To do –
**1.** In the fogger repair thread, rewrite the paragraph that begins "Other things that can cause failure to pump" as a short bulleted list that keeps its main facts.
**2.** Continue the fogger repair thread from where it stops.

To prime mine, I pull the brass pickup filter off the hose so I can get the syringe to press up against the hose (without a needle attached). You could probably fill a balloon and stick the whole pickup assembly into the balloon then squeeze the balloon to pump the fluid into the pump if you don’t have a syringe. You may need to get creative with it, or just go to your local drugstore and get one. Get a large one if you are provided with an option. I use a 5cc syringe and need to fill it about 3 times through the process. 

Give it a shot before buying a new fogger, I would bet it will fix your issue.


----------



## Pjones (Nov 5, 2018)

I should clarify, my pump is noisy when it is air locked. If your pump is seized or electrically failed then my recommendation above won’t work for you, but if it’s trying to pump but just not moving any fluid then that is a possibility. 

Other things that can cause failure to pump would be a plugged heat exchanger, and a plugged inlet filter. You can remove the filter and see if it will suck up any juice with it off. Or plunge fluid through the inlet tube using the syringe after the unit is on and warmed up to see if any fluid will move through the heat exchanger. 

Let us know how you make out. If I’m on the wrong track let us know, there is a lot of knowledge on this site that can help you troubleshoot the fogger you have and hopefully save you from having to buy a mew one.


----------



## Gunslingerheel (Oct 25, 2018)

First off let me apologize for taking so long to get back. I am a paramedic and it has been a crazy time. The fogger is putting out some fog but not nearly enough. So what I did just now was I took the line loose from the downside of the pump (leading to the exit nozzle) and blew through the line with compressed air. The did not seem restricted though I have nothing to compare it with. The heater works well (ouch). I then blew through the line from the tank to the pump. There seemed to be some restriction though I would think there would be as the pump was not on. I then put the line back in the tank and, while leaving the downstream line unhooked I turned the pump on. It pumps but what I would think is not enough. It kind of spits and spurts where I would think there should be a steady stream. At times, it blows a steady stream of smoke for about 1 second and then spits and spurts. At no time does it seem to produce enough. I took a 5cc syringe and pushed fog juice from the bottle through the pump and the heating element to the nozzle and did not notice enough resistance that would be unusual (I don't think). I also tried pushing it while running the pump and it blows a steady stream but I still feel the bump, bump, bump that seems to be coming from the pump but I am not sure. I am guessing it is the pump. What do you think?

Recorded data –
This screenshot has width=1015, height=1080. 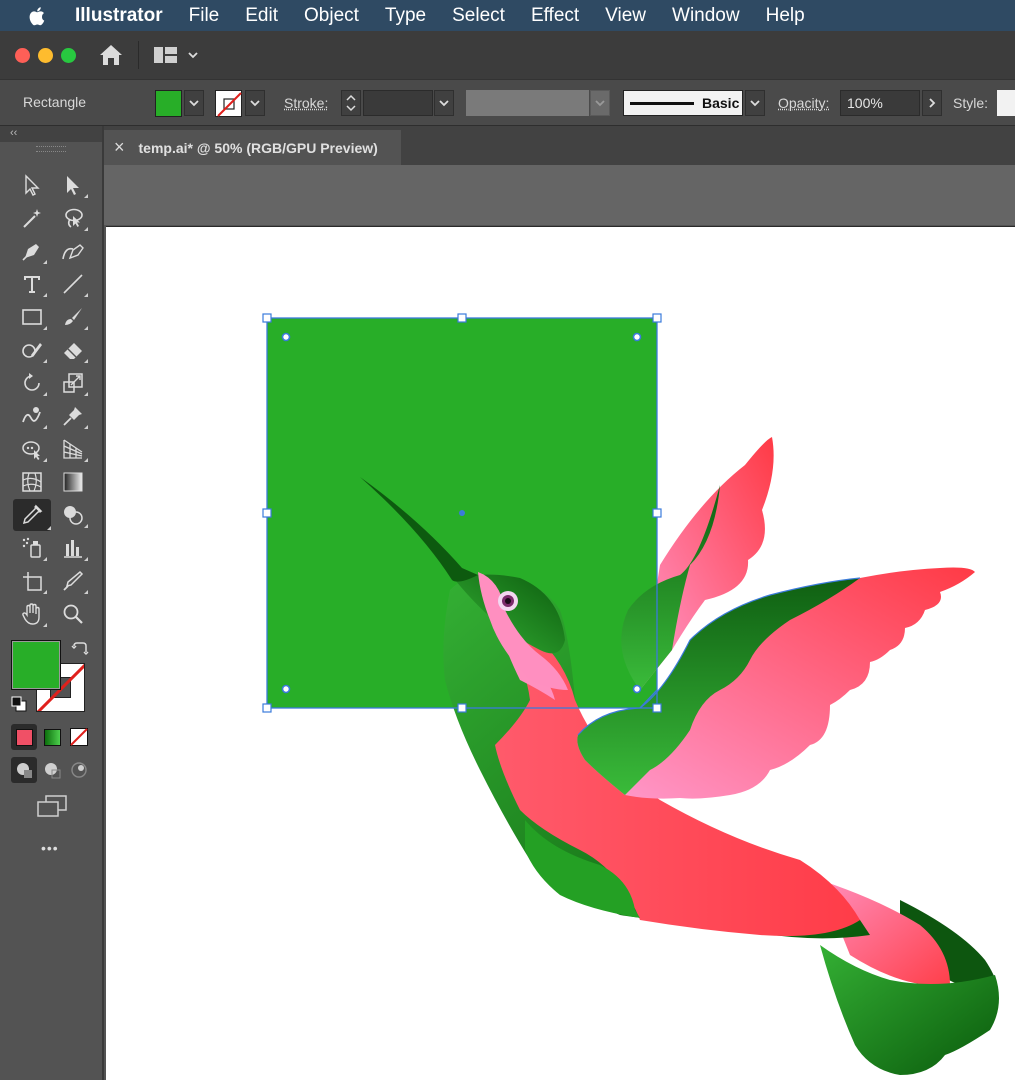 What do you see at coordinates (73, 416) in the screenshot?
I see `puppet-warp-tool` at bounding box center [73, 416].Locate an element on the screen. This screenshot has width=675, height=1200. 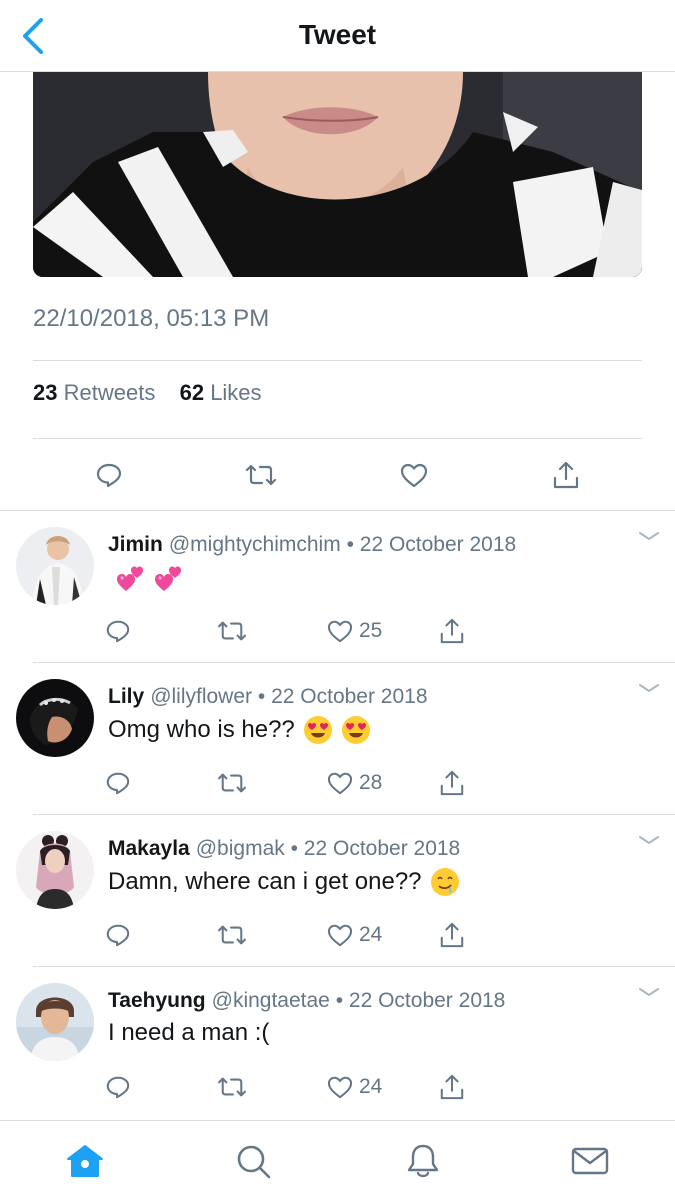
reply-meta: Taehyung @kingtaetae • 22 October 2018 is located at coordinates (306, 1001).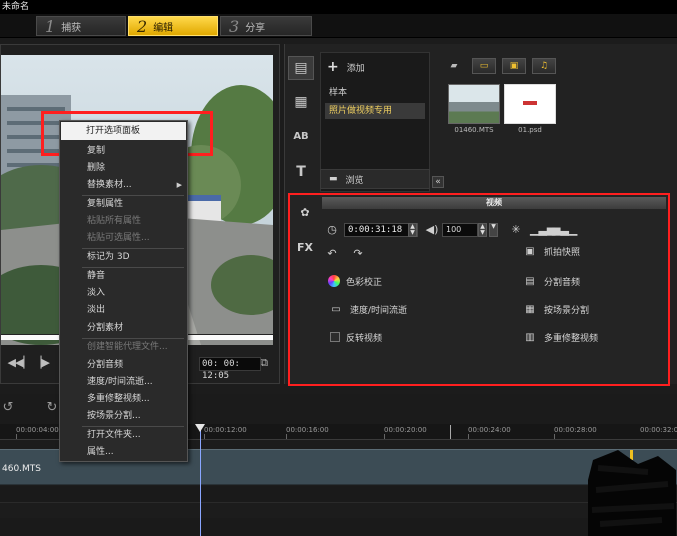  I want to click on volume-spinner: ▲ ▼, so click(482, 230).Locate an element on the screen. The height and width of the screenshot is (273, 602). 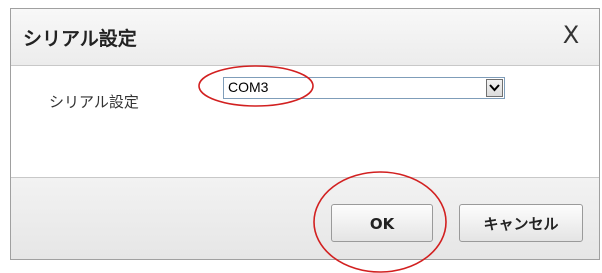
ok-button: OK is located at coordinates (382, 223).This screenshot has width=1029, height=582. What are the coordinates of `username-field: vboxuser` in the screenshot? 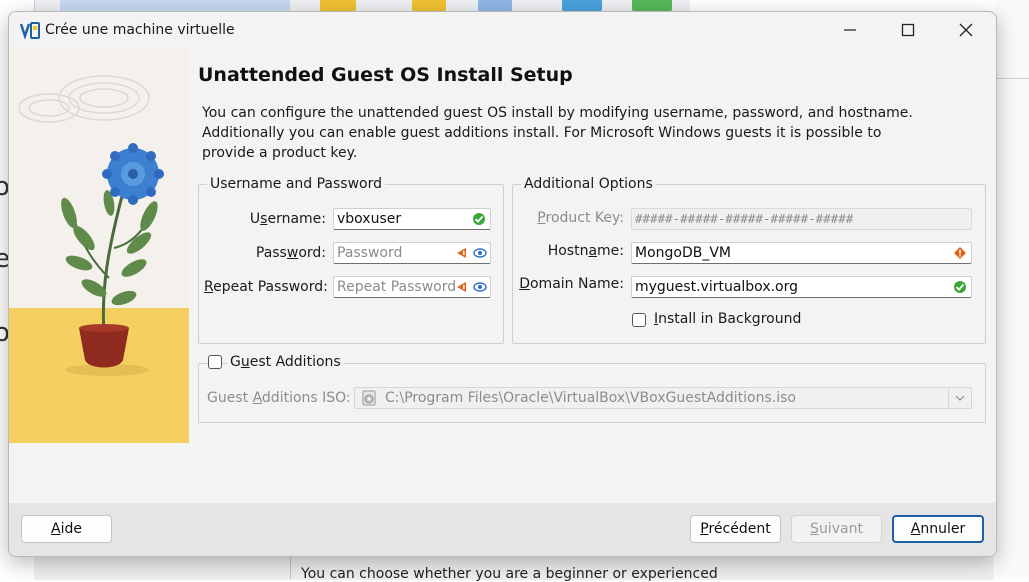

==

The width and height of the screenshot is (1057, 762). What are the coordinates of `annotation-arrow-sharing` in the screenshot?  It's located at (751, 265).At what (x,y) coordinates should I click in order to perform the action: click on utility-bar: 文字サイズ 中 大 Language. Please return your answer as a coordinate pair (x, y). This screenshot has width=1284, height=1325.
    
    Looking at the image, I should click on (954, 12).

Answers to the tasks –
**1.**
- A plugged heat exchanger or a plugged inlet filter can also keep the pump from pumping.
- Take the filter off and check whether the pump draws up any juice without it.
- Or, with the unit on and warmed up, use the syringe to push fluid through the inlet tube and see whether any passes through the heat exchanger.

**2.**
----------



## Daphne (Oct 18, 2006)

Not sure if this will be of any value but here goes. First, welcome to the forum! Hope you enjoy it here. Second, I have 3 foggers that are all awesome. I had a cheap used one but only had it a year and got rid of it. It worked fine, I just wanted a bigger machine. I don’t think VEI is made anymore but I’ve had one for probably 12-15 years? My Martin is probably 5 years old and the Froggy’s Titan is 1 year. All all stellar machines. With regards to cleaning, I pour most of the fluid back in a jug and that’s it. This last year I started pulling them all out every 4 months or so just to test them for less than a minute.

In my opinion, the key is good fog juice. There may be people that disagree and I respect their opinion but I think the juice you get at the Halloween stores, WalMart, etc is garbage and will ruin your machine. I use Froggy’s Freezin Fog juice and run it through chillers. I’ve used other Froggy’s juices but Freezin is my favorite.

My husband decided to build 2 new chillers for me this last year (I still haven’t figured out what he did or broke to cause him to do it ha ha but I appreciate it anyway). He looked at the ultrasonic mister plans but decided that something environmental was critical, outside temp or humidity maybe? The conditions weren’t ideal for here unfortunately but it is a super cool concept.


----------



## Pjones (Nov 5, 2018)

Gunslingerheel said:


> First off let me apologize for taking so long to get back. I am a paramedic and it has been a crazy time. The fogger is putting out some fog but not nearly enough. So what I did just now was I took the line loose from the downside of the pump (leading to the exit nozzle) and blew through the line with compressed air. The did not seem restricted though I have nothing to compare it with. The heater works well (ouch). I then blew through the line from the tank to the pump. There seemed to be some restriction though I would think there would be as the pump was not on. I then put the line back in the tank and, while leaving the downstream line unhooked I turned the pump on. It pumps but what I would think is not enough. It kind of spits and spurts where I would think there should be a steady stream. At times, it blows a steady stream of smoke for about 1 second and then spits and spurts. At no time does it seem to produce enough. I took a 5cc syringe and pushed fog juice from the bottle through the pump and the heating element to the nozzle and did not notice enough resistance that would be unusual (I don't think). I also tried pushing it while running the pump and it blows a steady stream but I still feel the bump, bump, bump that seems to be coming from the pump but I am not sure. I am guessing it is the pump. What do you think?


The pumping flow will be different depending on what type of pump is used. I’m not really sure what is used. I have never had to take mine apart so haven’t had a chance to find out. 

If it was an impeller type pump (centrifugal) then it would have a steady outflow like a garden hose.

If it was a peristalsis type pump (probably not because of how easy they air lock, and because I was able to push fluid through mine without damage) then it may have more of a pumping action. 

If it’s a diaphragm type pump then you would get pulsing with each stroke. 

There are other types of pumps too, my point is that the pulsing may just be an artifact of its normal pumping behaviour. 

If you have a hole in the pickup tube then you may be sucking in bubbles. Like trying to drink from a cracked straw (back when they were plastic). It’s easier to suck air than it is water, let alone the viscosity of glycol.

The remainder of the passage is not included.